Edward Christian Prescott (born December 26, 1940) is an American economist. He received the Nobel Memorial Prize in Economics in 2004, sharing the award with Finn E. Kydland, "for their contributions to dynamic macroeconomics: the time consistency of economic policy and the driving forces behind business cycles". This research was primarily conducted while both Kydland and Prescott were affiliated with the Graduate School of Industrial Administration (now Tepper School of Business) at Carnegie Mellon University.




Early life

Prescott was born in Glens Falls, New York, to Mathilde Helwig Prescott and William Clyde Prescott. In 1962, he received his bachelor's degree in mathematics from Swarthmore College, where he was a member of the Delta Upsilon fraternity. He then received a master's degree from Case Western Reserve University in 1963 and a Ph.D. at Carnegie Mellon University in 1967.

Academic career

From 1966 to 1971, Prescott taught at the University of Pennsylvania.
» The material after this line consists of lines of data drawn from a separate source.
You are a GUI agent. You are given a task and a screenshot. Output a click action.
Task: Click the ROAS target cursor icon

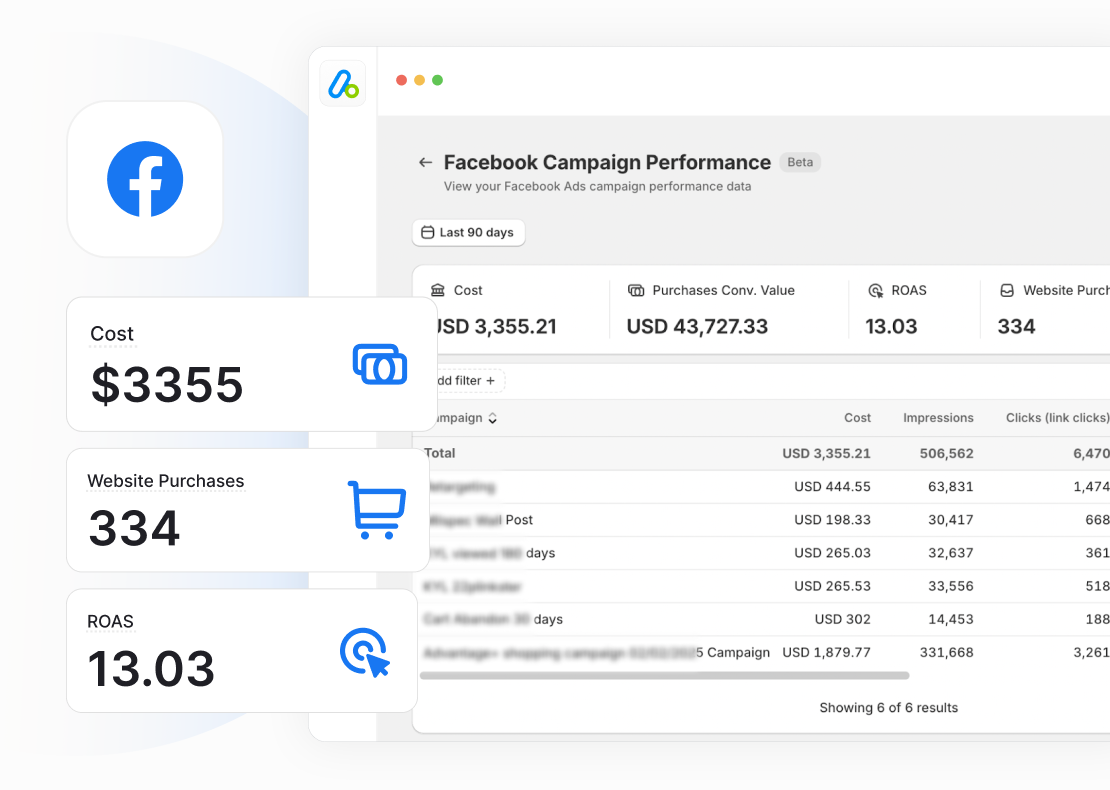pos(364,652)

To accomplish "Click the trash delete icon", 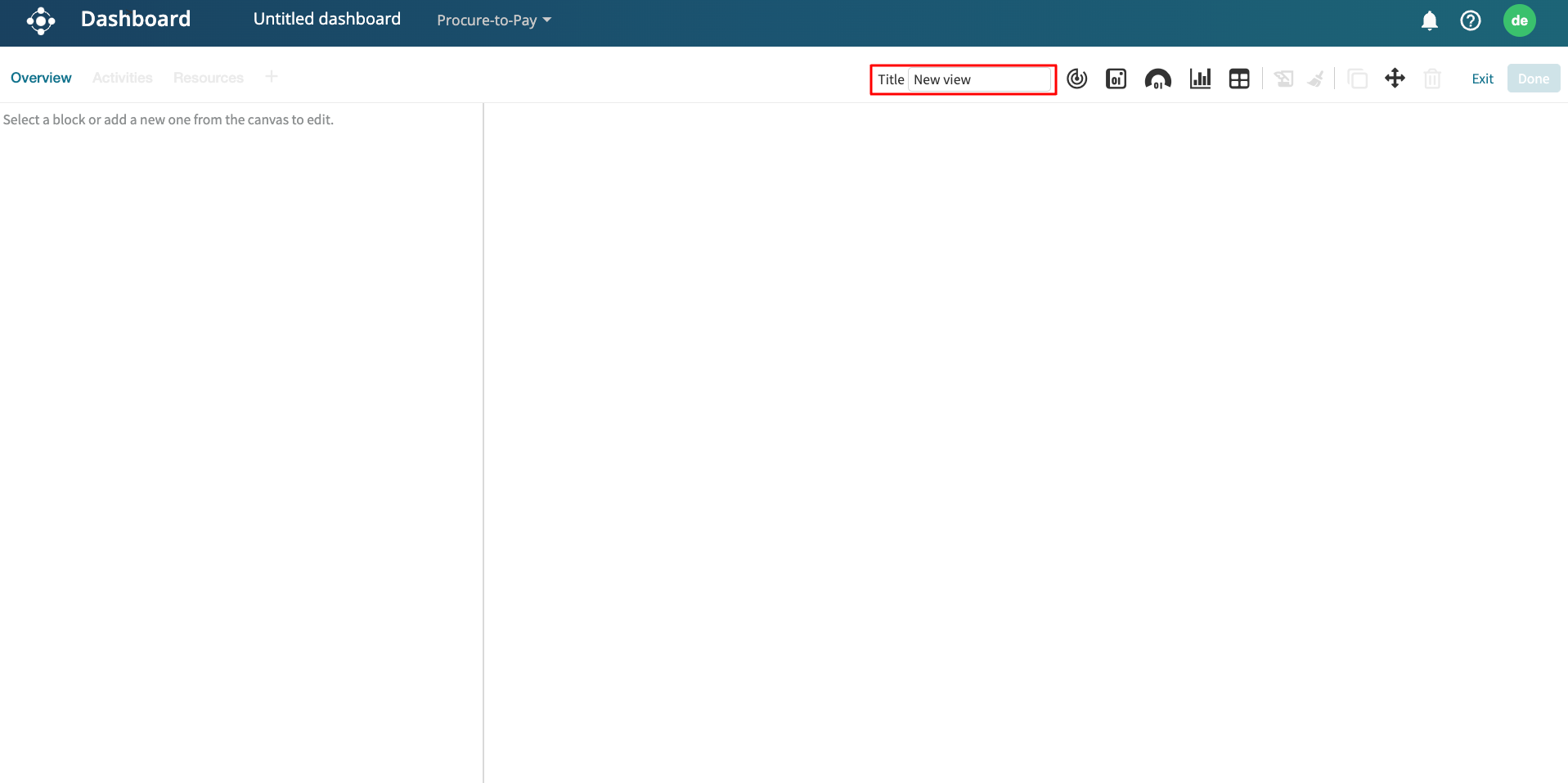I will point(1431,79).
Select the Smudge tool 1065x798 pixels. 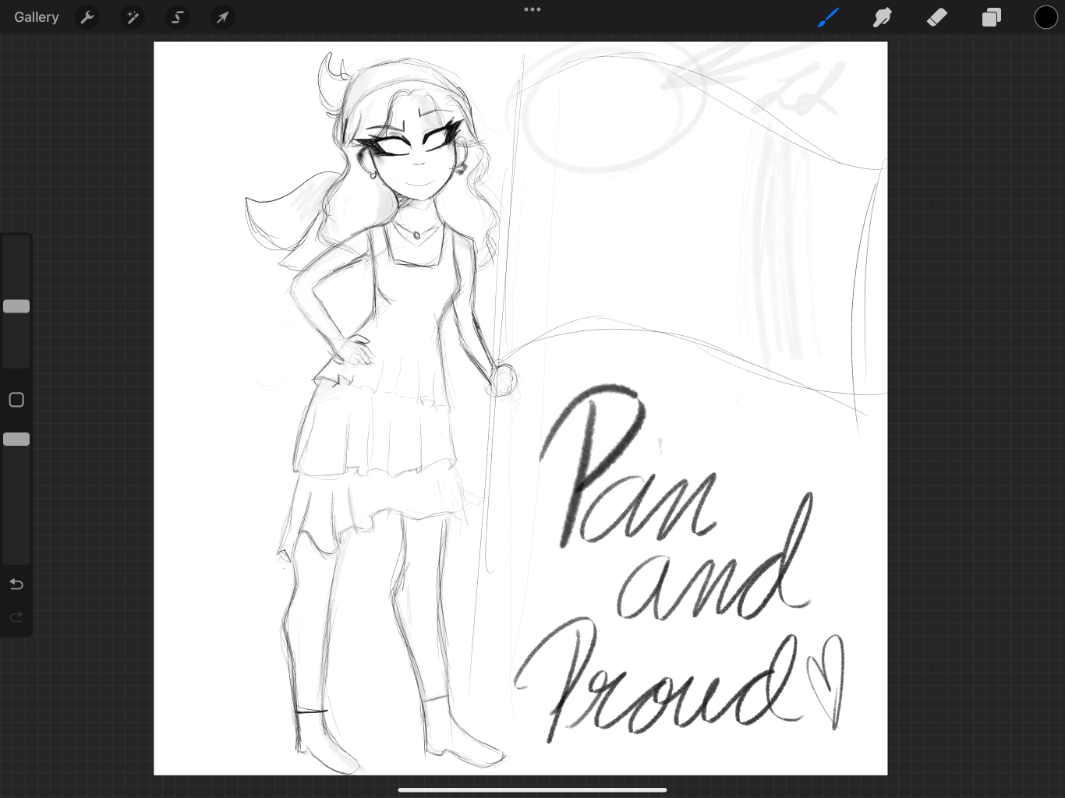point(882,17)

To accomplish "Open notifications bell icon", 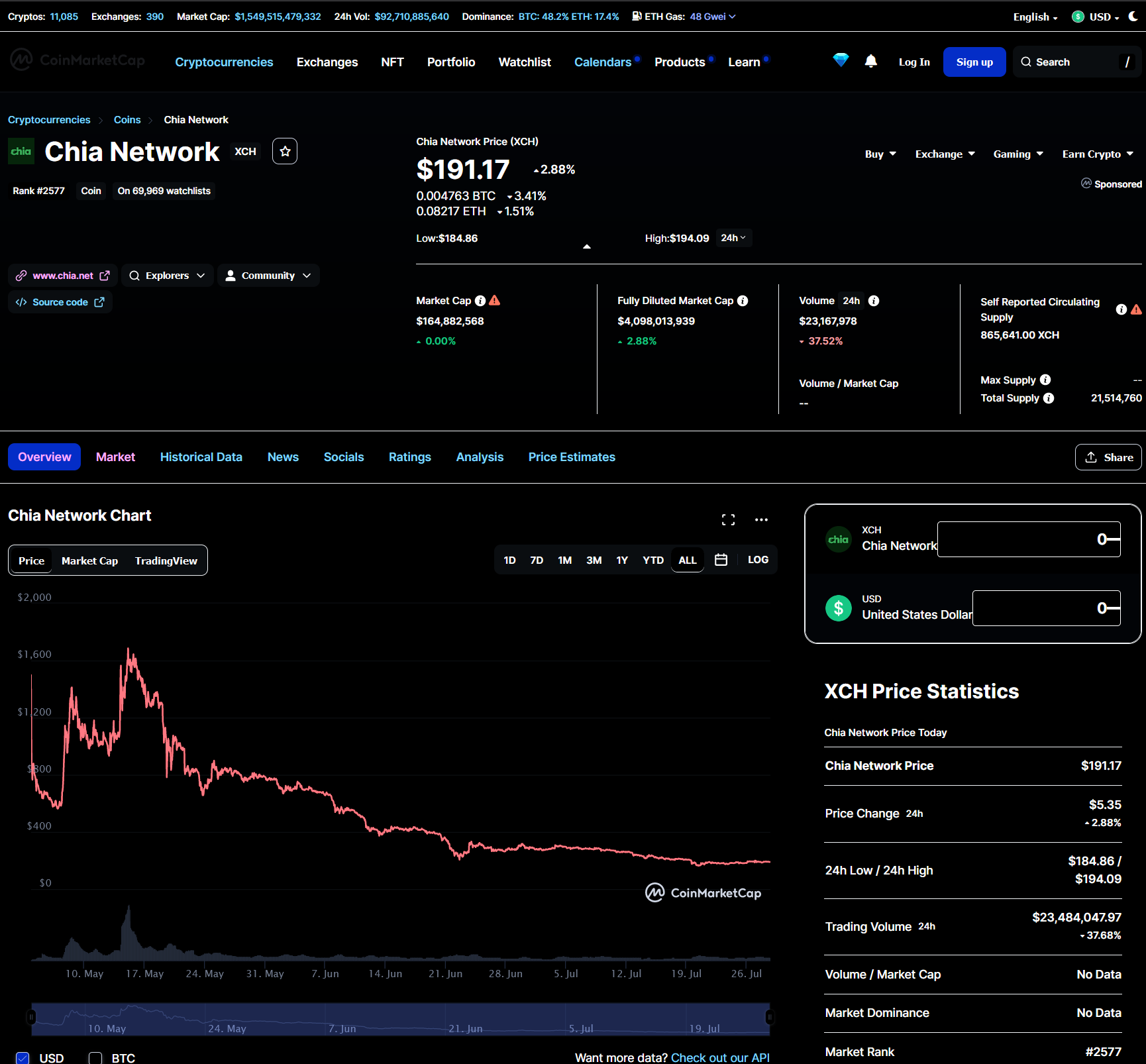I will 871,62.
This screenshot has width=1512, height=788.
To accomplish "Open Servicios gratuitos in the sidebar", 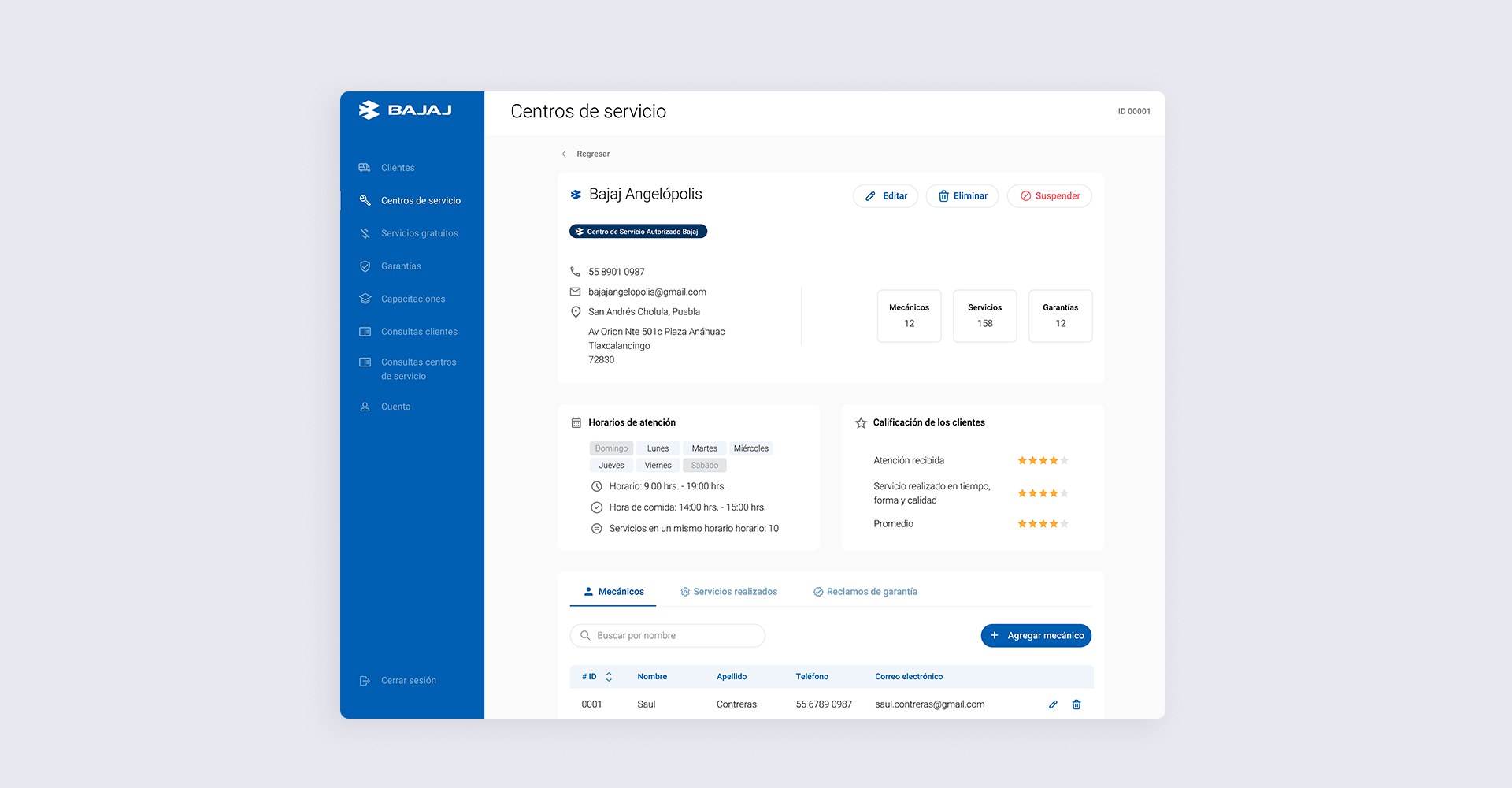I will coord(419,234).
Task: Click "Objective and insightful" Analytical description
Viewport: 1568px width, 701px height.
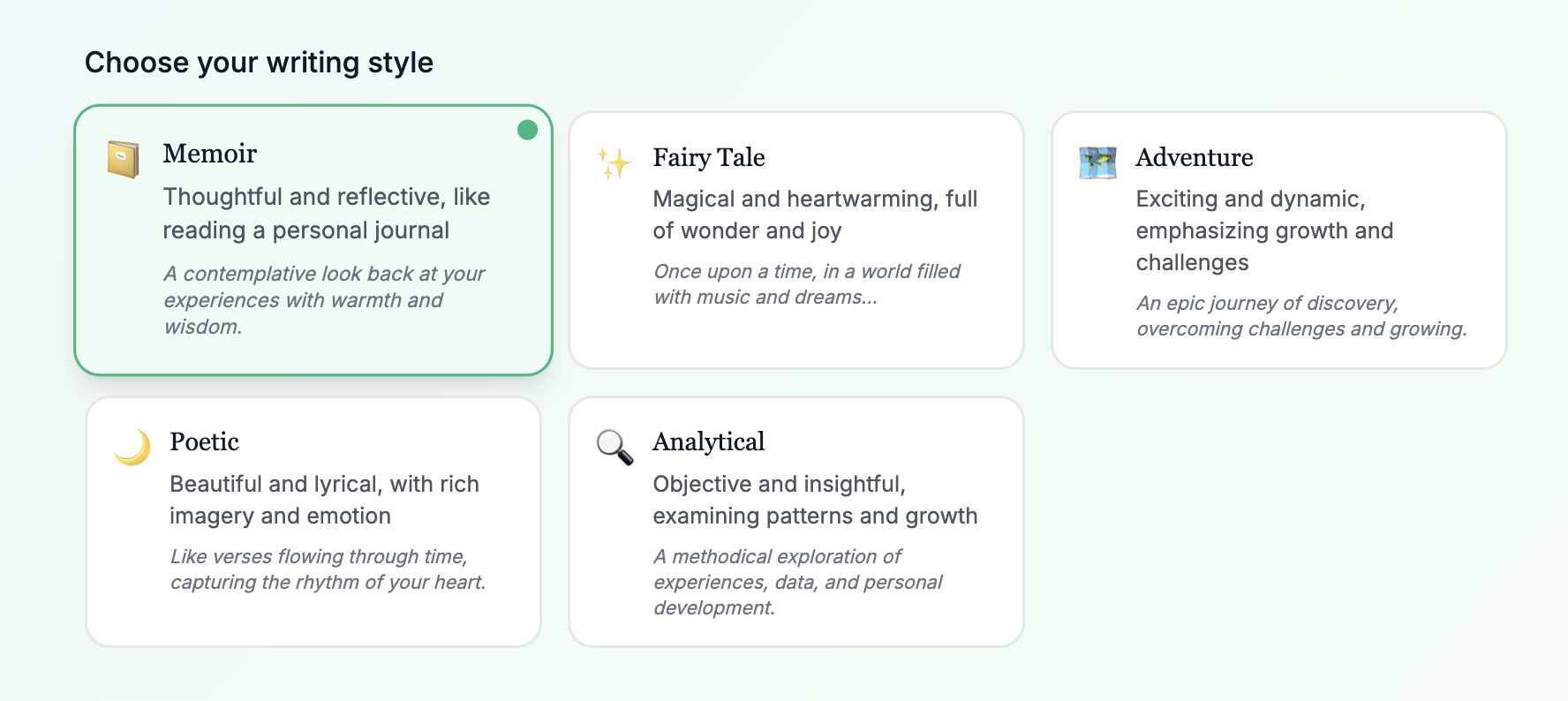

He then returned to Carnegie Mellon until 1980, when he moved to the University of Minnesota, where he taught until 2003. In 1978, he was a visiting professor at the University of Chicago, where he was named a Ford Foundation Research Professor. In the following year, he visited Northwestern University and stayed there until 1982.[1][2] Since 2003, he has been teaching at Arizona State University. In 2004, he held the Maxwell and Mary Pellish Chair in Economics at the University of California, Santa Barbara.[3] In 2006, he held the Shinsei Bank Visiting Professorship at New York University.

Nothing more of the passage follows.